Skip navigation.
 
mlRe: A coding pattern that does not work under Garbage Collection
FROM : Rick Hoge
DATE : Fri Nov 09 20:35:45 2007

>> (Not a GC expert...)


But you read the manual better than I did :)

>> No, I think you're still screwed. Since you can't know how NSData 
>> manages its bucket of bytes, you need to make sure the NSData 
>> object stays around for as long as you want to work with the bytes.
>>
>> The salient point was that no one kept a reference to the object 
>> which owned the bytes you were pointing at, and when the object got 
>> collected as a result, it's internal storage also went away.
>>
>> Really not so different from the autorelease case, except there you 
>> were guaranteed the lifetime of the parent autorelease pool.
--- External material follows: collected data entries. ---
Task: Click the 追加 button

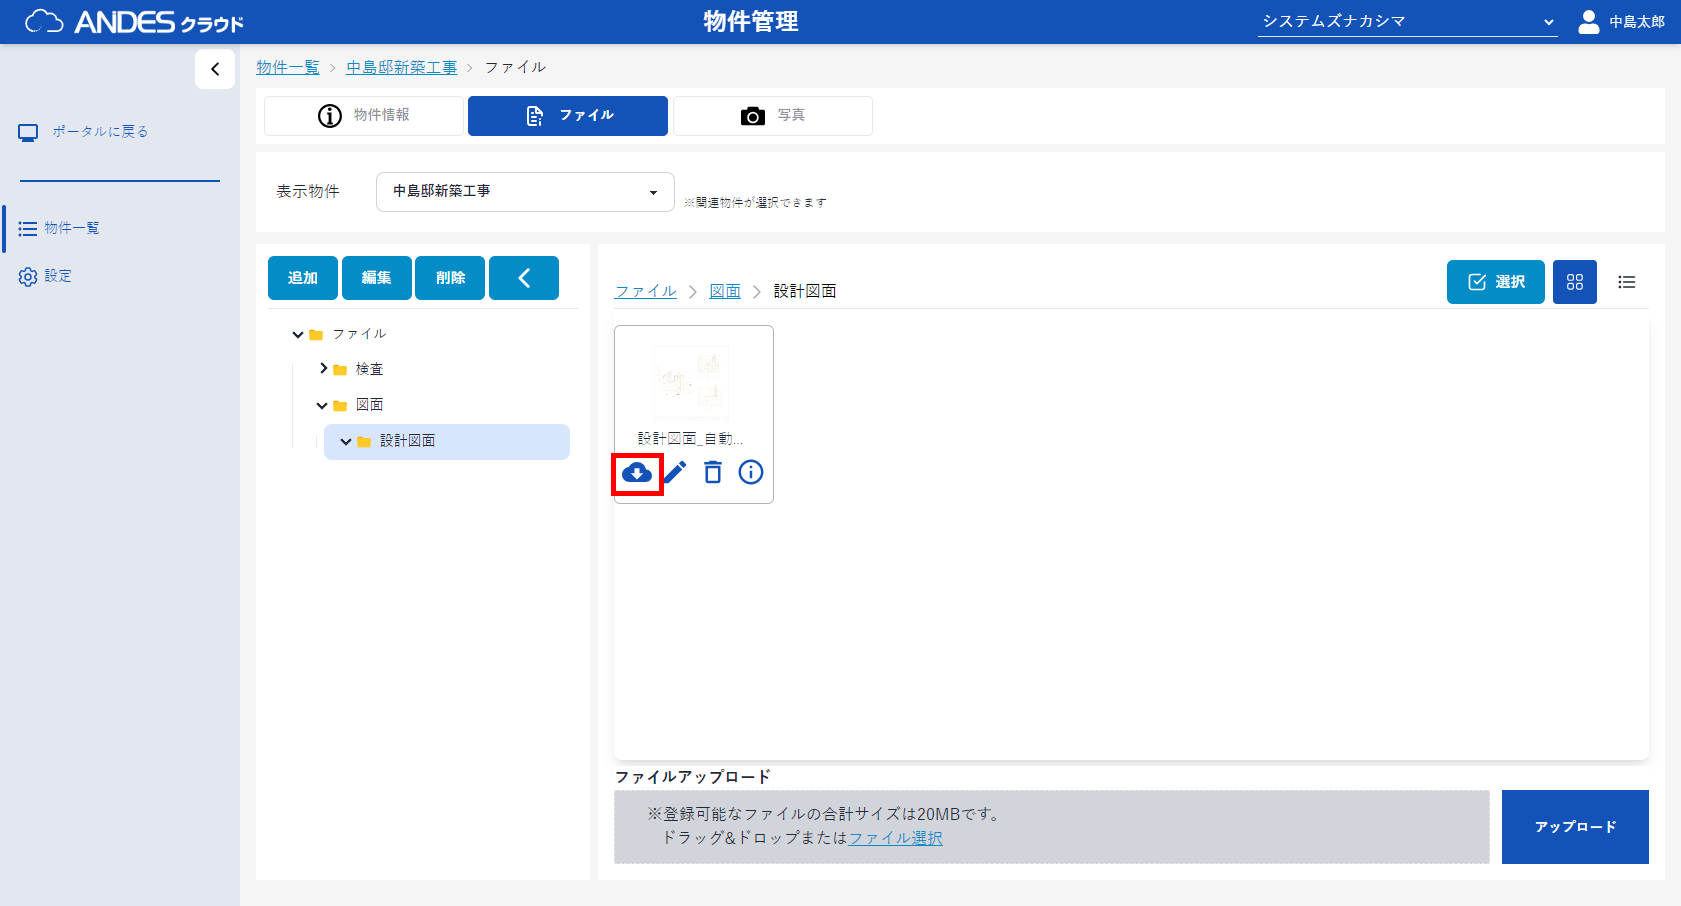Action: tap(302, 278)
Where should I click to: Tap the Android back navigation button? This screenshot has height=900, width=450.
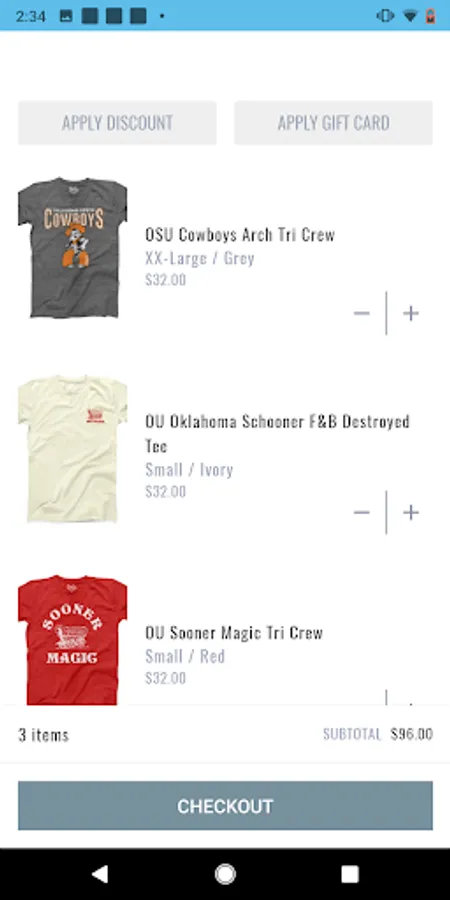tap(100, 874)
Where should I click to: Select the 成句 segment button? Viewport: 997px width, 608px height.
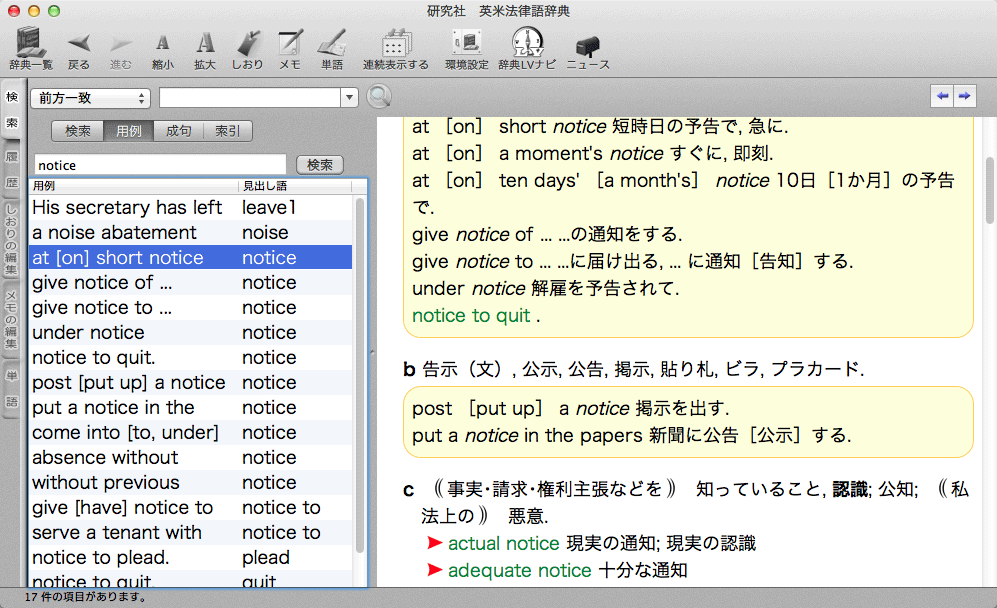(x=178, y=131)
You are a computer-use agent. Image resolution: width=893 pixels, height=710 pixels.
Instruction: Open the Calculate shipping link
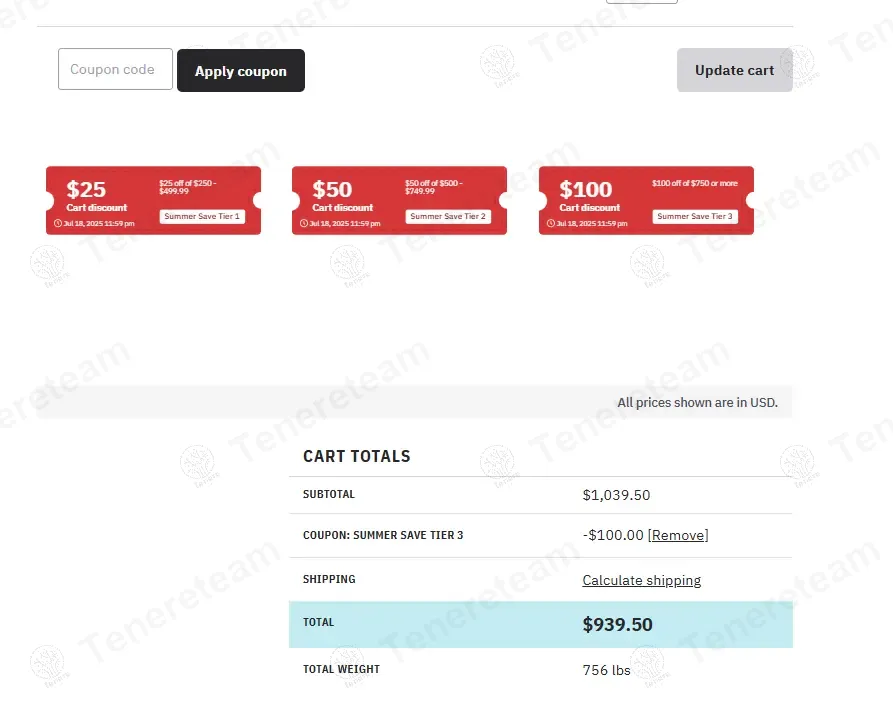pyautogui.click(x=641, y=581)
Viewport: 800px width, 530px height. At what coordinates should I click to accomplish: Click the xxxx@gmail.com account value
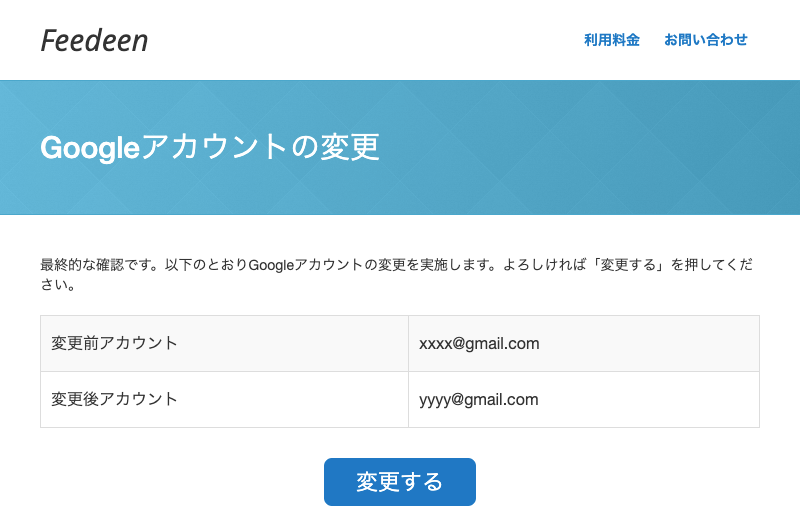[x=479, y=343]
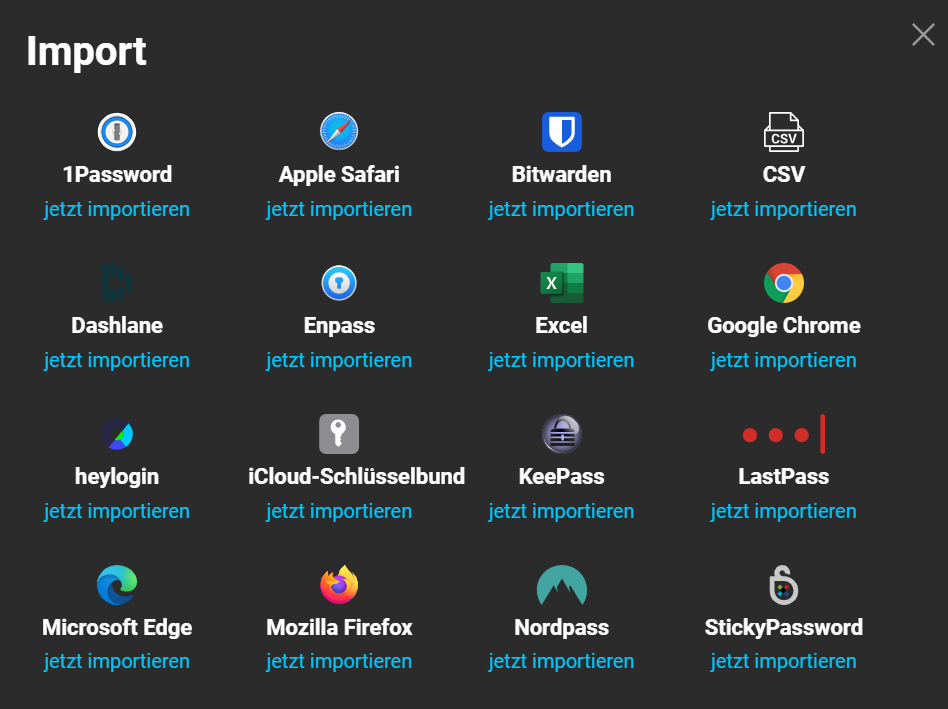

In a 
>> GC world the collector will collect unreferenced objects when it 
>> gets around to it, so you better keep a strong reference to the 
>> object for as long as you need it.

>
> Jim is correct and this is an unfortunate edge case that there 
> wasn't time to address in Leopard.  Fortunately, the solution is 
> straight forward;  keep the NSData object around for as long as you 
> need its memory to stick around.


This is not a problem - just good to be aware of.

Regarding NSAllocateCollectible, just to make sure I am not 
misunderstanding - I can allocate memory like the example below?

  __strong int* tempInt = (__strong 
int*)NSAllocateCollectable(sizeof(int), NSScannedOption);

and rely on the garbage collector to figure out when I've reached a 
point where tempInt could no longer possibly be used to access that 
memory?  so no leaks even without a free()?

Thanks for this and the other very informative replies to this post.